**WORK ITEM**
Where the line holding "521x440 pixels." appears, start copying, and continue exactly through the last line of the listing, skipping pictures.

**MATERIAL PROVIDED**
═══
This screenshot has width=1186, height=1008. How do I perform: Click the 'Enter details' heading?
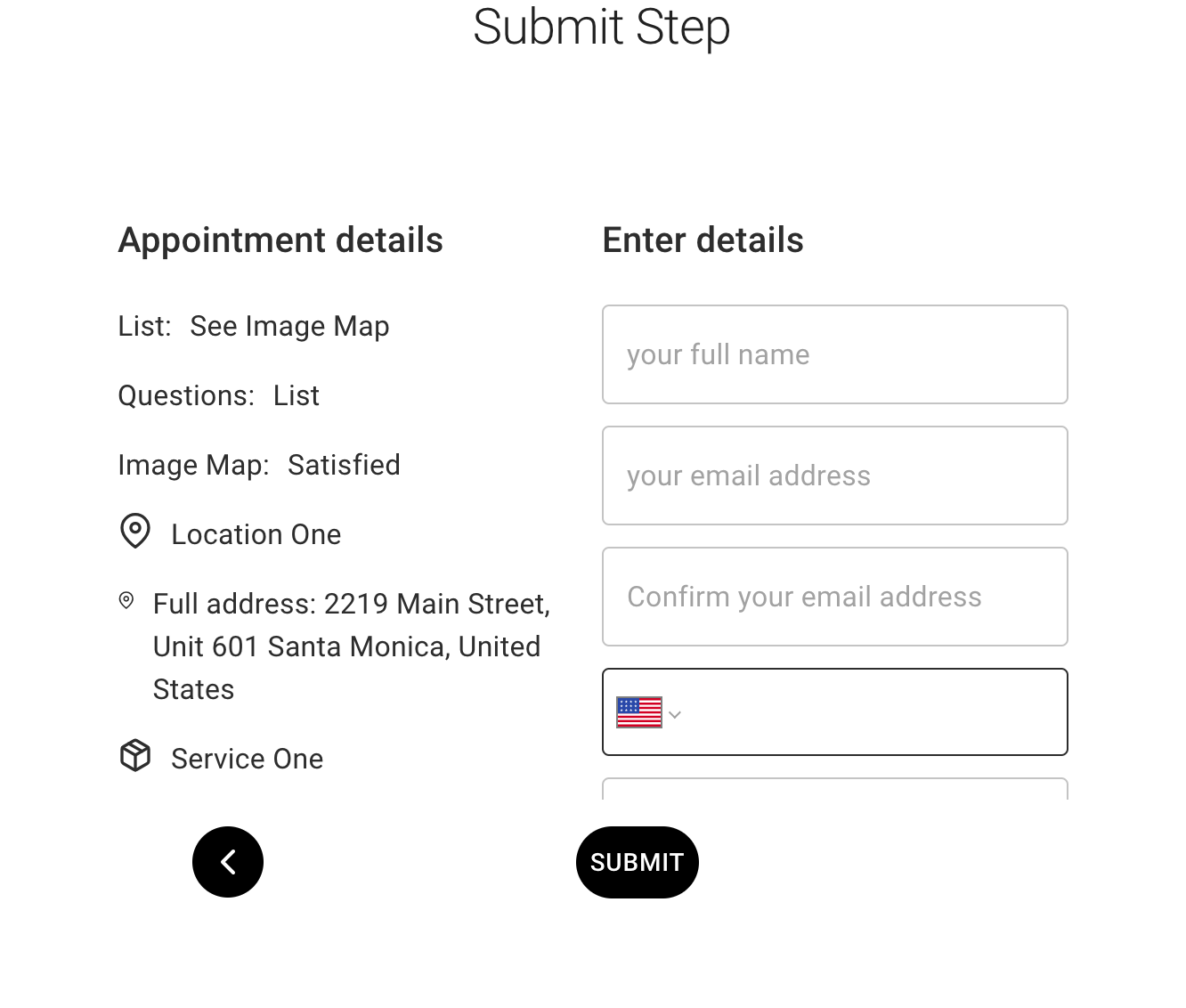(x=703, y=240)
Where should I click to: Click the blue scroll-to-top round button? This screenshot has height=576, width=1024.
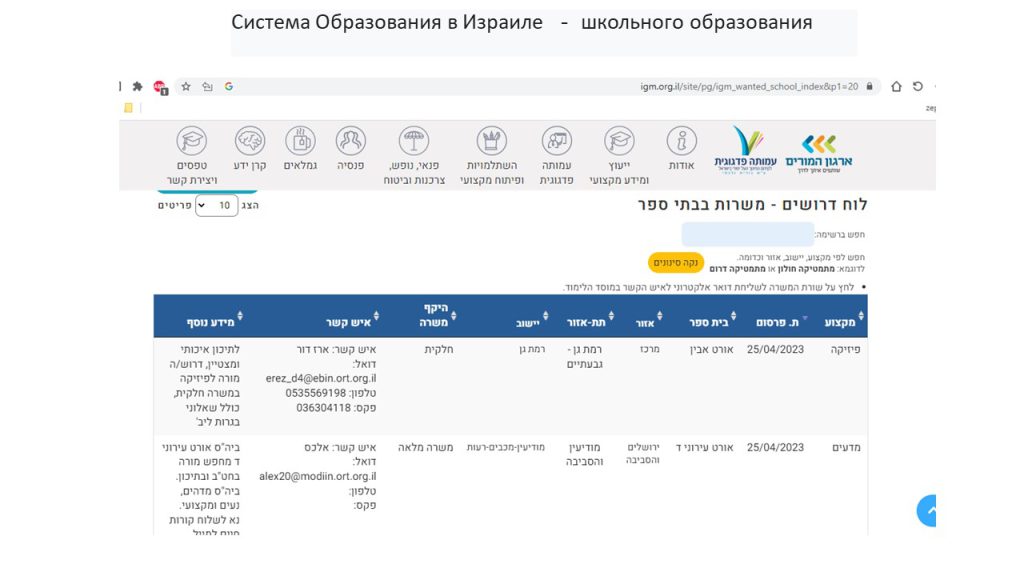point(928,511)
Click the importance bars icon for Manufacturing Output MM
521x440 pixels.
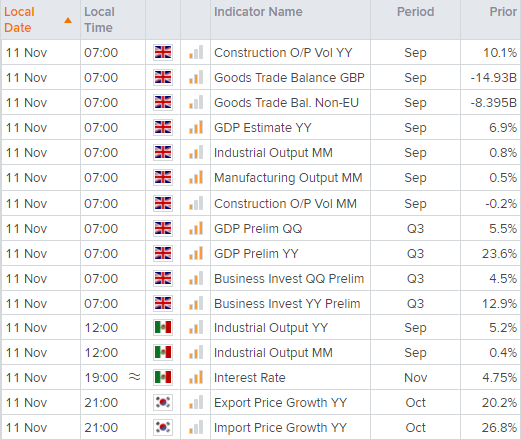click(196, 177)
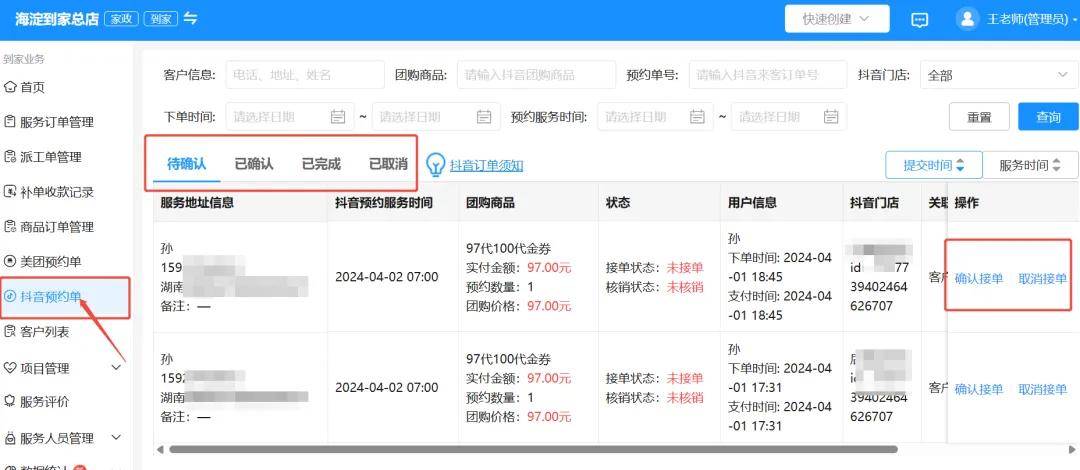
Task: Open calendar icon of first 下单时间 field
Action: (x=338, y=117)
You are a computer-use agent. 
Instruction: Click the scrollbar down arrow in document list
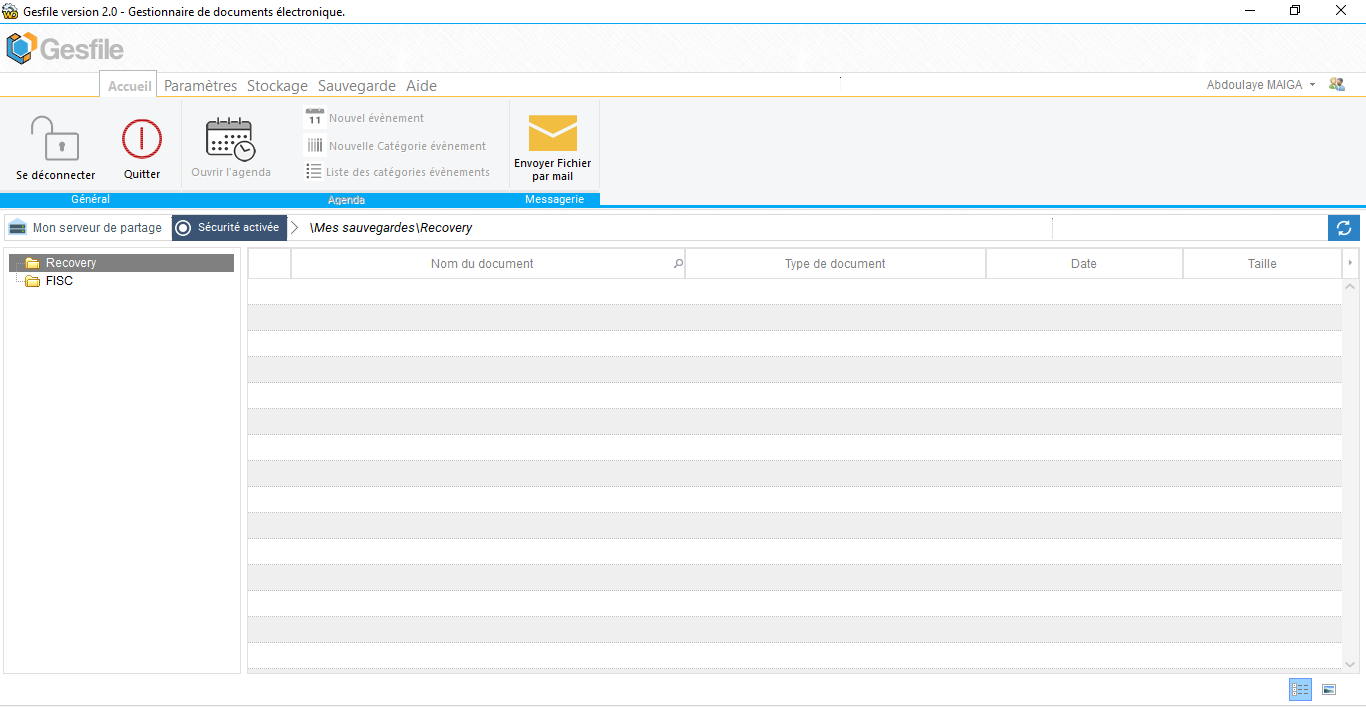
═══
**THE ANSWER**
521x440 pixels.
click(196, 177)
Task: Open calendar icon of first 下单时间 field
Action: (x=338, y=117)
You are a computer-use agent. 
Instruction: Click the scrollbar down arrow in document list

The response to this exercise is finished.